### Required work
Pull out every line below that holds the word "computer".

### Information provided
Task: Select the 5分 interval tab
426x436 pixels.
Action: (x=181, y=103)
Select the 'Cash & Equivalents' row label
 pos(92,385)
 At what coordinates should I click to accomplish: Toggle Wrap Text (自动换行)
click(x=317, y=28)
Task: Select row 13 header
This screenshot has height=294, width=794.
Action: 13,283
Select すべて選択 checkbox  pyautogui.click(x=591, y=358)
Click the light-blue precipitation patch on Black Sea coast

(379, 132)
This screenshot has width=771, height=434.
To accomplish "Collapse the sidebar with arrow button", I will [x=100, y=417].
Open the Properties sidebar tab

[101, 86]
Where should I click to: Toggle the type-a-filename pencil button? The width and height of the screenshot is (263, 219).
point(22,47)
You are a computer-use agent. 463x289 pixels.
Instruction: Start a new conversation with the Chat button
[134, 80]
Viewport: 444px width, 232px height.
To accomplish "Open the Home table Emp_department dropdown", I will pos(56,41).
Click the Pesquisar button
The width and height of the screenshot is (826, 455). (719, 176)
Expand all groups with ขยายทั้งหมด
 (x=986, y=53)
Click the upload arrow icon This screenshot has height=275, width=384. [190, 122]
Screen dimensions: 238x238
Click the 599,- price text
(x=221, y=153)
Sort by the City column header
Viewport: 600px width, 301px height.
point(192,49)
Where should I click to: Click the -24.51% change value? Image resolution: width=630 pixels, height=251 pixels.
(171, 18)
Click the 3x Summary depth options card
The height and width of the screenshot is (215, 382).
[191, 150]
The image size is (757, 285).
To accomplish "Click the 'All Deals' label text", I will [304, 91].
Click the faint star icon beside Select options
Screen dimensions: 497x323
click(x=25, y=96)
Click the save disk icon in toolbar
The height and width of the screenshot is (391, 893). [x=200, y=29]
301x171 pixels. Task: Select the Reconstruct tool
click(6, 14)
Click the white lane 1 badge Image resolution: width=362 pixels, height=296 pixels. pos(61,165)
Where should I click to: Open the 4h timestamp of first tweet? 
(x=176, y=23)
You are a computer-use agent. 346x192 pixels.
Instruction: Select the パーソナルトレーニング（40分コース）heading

### Output below
You are a computer-use agent. 463x289 pixels.
You are a computer-use agent. 346x192 pixels.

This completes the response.